Systematic Literature Review
When I say "systematic literature review" (SLR) I'm referring to a speficic concept which originated in medical science and was introduced to computer science by Kitchenham (2004), for a hands-on guide see Kuhrmann et al. (2017).
The purpose of conducting a systematic review would be to acquire the necessary knowledge to be able to argument for new research endeavors (i.e. defend their relevance). Additionally, it would be nice to get a publication out of this, which is part of the reason why I think about doing a systematic review instead of just writing up a state-of-the-art document for myself.
The topic I want to research is part of Software Engineering, and deals with the application of a specific concept in a more-or-less specific environment.
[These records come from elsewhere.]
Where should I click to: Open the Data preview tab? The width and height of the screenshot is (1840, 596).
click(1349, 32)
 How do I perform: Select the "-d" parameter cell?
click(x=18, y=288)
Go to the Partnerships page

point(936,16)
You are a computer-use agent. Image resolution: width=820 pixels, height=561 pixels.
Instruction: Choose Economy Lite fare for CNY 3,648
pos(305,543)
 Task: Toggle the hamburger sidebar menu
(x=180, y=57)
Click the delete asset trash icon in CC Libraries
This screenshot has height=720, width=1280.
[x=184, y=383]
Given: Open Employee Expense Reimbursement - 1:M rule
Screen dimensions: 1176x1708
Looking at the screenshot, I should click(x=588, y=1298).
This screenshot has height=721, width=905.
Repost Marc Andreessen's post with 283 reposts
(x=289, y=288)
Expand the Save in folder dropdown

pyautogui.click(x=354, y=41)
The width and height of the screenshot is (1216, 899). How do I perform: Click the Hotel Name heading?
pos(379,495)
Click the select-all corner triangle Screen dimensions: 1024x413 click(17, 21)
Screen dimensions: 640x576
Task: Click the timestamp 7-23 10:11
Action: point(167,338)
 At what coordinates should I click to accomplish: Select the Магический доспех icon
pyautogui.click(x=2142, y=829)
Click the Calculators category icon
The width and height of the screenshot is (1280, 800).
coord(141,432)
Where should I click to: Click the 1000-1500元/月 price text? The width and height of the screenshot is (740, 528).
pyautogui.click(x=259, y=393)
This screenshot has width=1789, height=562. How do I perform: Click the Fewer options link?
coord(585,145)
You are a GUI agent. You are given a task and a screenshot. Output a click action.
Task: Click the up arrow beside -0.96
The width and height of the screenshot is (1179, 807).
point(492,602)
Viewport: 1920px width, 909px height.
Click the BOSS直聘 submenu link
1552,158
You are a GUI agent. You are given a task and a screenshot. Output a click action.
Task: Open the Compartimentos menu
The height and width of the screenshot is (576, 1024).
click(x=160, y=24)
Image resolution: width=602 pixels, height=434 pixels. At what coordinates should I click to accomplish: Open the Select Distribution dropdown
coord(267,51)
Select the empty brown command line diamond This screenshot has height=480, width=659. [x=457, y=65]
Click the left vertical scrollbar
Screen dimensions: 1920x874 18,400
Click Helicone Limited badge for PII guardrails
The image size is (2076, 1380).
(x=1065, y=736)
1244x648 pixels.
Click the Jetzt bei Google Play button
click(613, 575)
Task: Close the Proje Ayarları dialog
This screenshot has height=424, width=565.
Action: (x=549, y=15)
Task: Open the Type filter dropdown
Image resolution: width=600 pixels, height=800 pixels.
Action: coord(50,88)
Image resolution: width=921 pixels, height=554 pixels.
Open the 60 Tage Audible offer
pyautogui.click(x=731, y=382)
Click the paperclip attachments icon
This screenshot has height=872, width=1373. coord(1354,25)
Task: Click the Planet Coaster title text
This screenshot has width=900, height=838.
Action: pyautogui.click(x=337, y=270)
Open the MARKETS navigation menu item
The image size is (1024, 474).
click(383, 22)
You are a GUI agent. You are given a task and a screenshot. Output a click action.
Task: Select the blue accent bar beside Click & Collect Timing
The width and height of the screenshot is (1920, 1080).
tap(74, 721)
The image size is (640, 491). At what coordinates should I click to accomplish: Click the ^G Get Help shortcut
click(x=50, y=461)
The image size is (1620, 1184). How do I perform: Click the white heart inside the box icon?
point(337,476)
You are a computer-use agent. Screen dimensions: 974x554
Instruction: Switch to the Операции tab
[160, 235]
I could not find any systematic reviews (or indeed, any reviews) covering this.
What I found
The approximate time to become familiar with the state-of-the-art in a field that one is already familiar with, according to this answer, is one year. Even though the question was about a PhD, and not just a work project, this strikes me as a little high. An answer to a question about the usefulness of SLRs warns that spending 6 months on a SLR for just a paper is excessive.
Even though the literature on SLR recommends multiple researchers, this answer says that it is quite possible to conduct and report a SLR on your own. I might get a senior colleague to look over my draft and maybe recommend specific papers, but I should expect to do almost all of the work on my own.
I don't have institutional access to a lot of journals and such, which means that I will mostly be able to read exactly those papers that are either published in Open Access journals or are otherwise available through researchgate and similar platforms. This answer predicts that a restriction like that will render the SLR of little interest to publishers. Since I not only support Open Access publications for various reasons, but also really don't have a lot of choice in the matter (I can't convince my institution to pay for the access I want, nor do I have the money to pay for all those subscriptions), I do hope that this is not true.
Even though it is considered useful to write a SLR in order to get a good foundation in a field, it might be more efficient to just read some papers (specifically reviews, if they exist) and follow the references. However, this efficiency calculation does not factor in the expected utility of publishing a SLR as paper.
Is it really useful to write SLRs in order to familiarize yourself with a topic in a short time, while a publication is nice-to-have but not mandatory?
- Is it possible to do a SLR on your own, in a matter of weeks?
- Do paywalls effectively keep me from writing and/or publishing SLRs?